Dialogue is frequently a stumbling block for debut novelists, but Dolby’s ear for speech is impressive. The conversations in Prevailing Wind feel alive and appropriate to setting—whether among Maine fishermen or among New York’s privileged yacht owners—without descending into pastiche. The novel’s pacing sustains momentum: the plot introduces compelling mysteries and delivers twists that keep readers engaged. Dolby also convincingly stages an unlikely, yet plausible, relationship between Davey and a young Harold S. Vanderbilt, rendering its development believable within the social context he evokes. If the novel falters at all, it’s in the final stretch, where a few elements of authenticity wobble—but doing so would risk spoiling a key plot turn.

Beyond its central mystery and nautical thrills, Prevailing Wind presents a textured portrait of a turbulent era. Dolby uses yacht racing as a lens to illuminate broader social and economic rifts during the Progressive Era—the gap between wealth and poverty, the power of industrial fortunes, and the tensions that stirred calls for reform. Underneath the competition and spectacle, the novel is about opportunity and sacrifice, resilience and wonder: what it means to be tested by sea and by life.

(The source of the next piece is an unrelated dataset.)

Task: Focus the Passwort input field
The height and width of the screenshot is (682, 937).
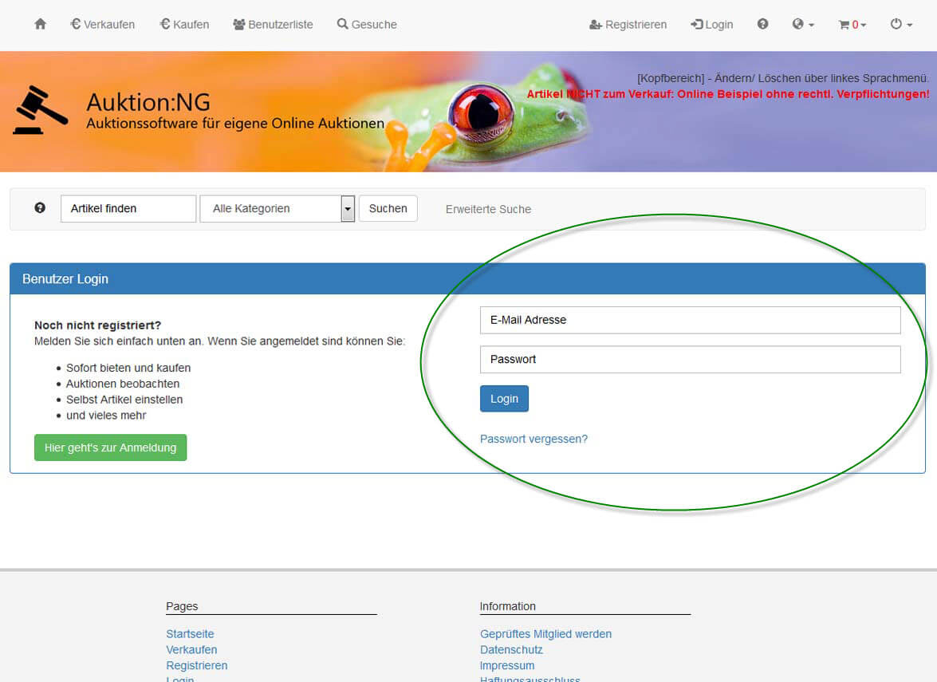Action: 690,360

In the end, Prevailing Wind is an engaging debut that merges meticulous historical detail with a genuine affection for sailing. It celebrates the art and science of yacht racing while probing the human stories that made that age both glorious and fraught. Through the perspective of young Davey Haskell, Dolby delivers a narrative of grit, longing, and the timeless lure of the open water.